Counting task for the data below: how many lines hold the word "Open"? Answer with the number only.

--

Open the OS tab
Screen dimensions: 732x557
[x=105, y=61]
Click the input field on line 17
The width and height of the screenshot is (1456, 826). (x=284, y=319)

--

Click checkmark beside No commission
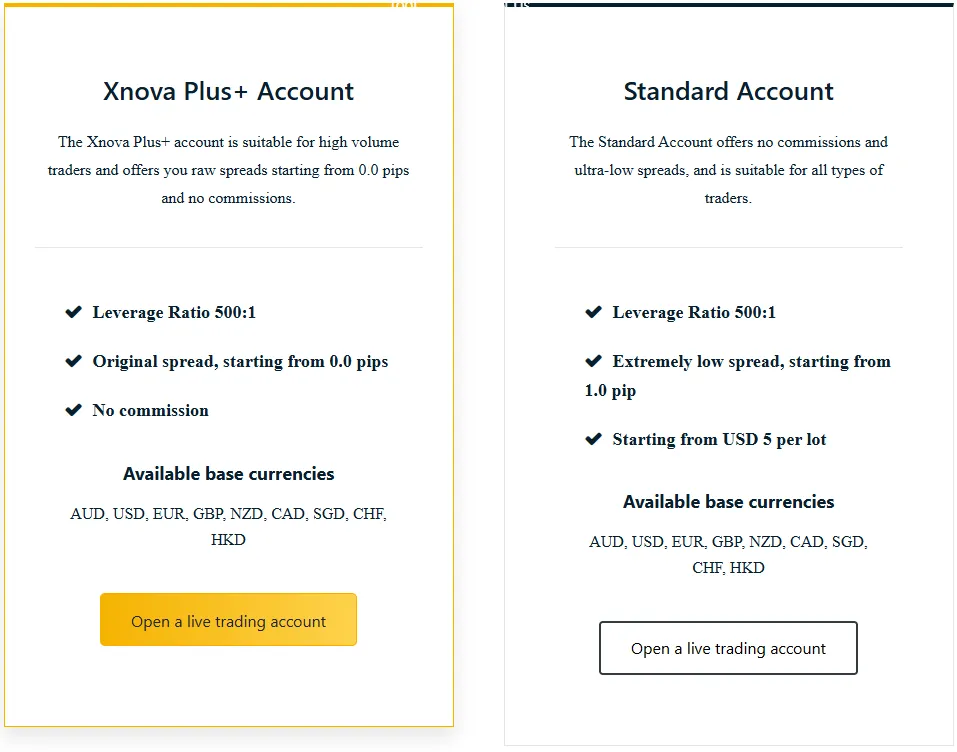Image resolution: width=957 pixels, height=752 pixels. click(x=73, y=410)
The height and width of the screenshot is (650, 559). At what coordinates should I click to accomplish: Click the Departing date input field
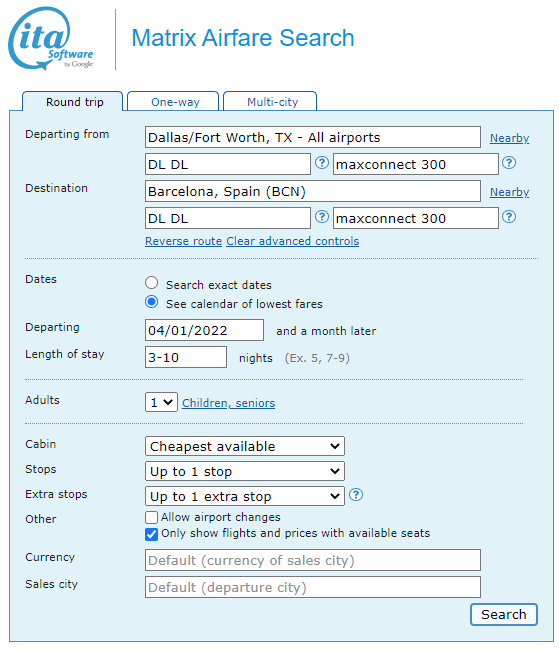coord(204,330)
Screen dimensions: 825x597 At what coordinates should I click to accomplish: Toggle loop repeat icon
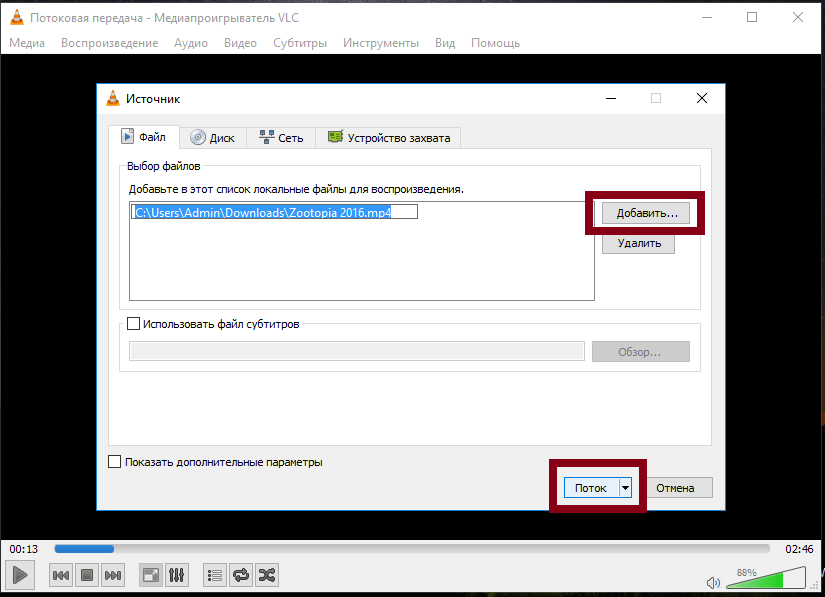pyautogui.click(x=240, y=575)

--

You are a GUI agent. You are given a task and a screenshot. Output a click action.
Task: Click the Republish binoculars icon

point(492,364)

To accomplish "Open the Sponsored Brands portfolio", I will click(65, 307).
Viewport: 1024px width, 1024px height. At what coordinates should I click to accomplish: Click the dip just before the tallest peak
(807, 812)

--

- RESPONSE
2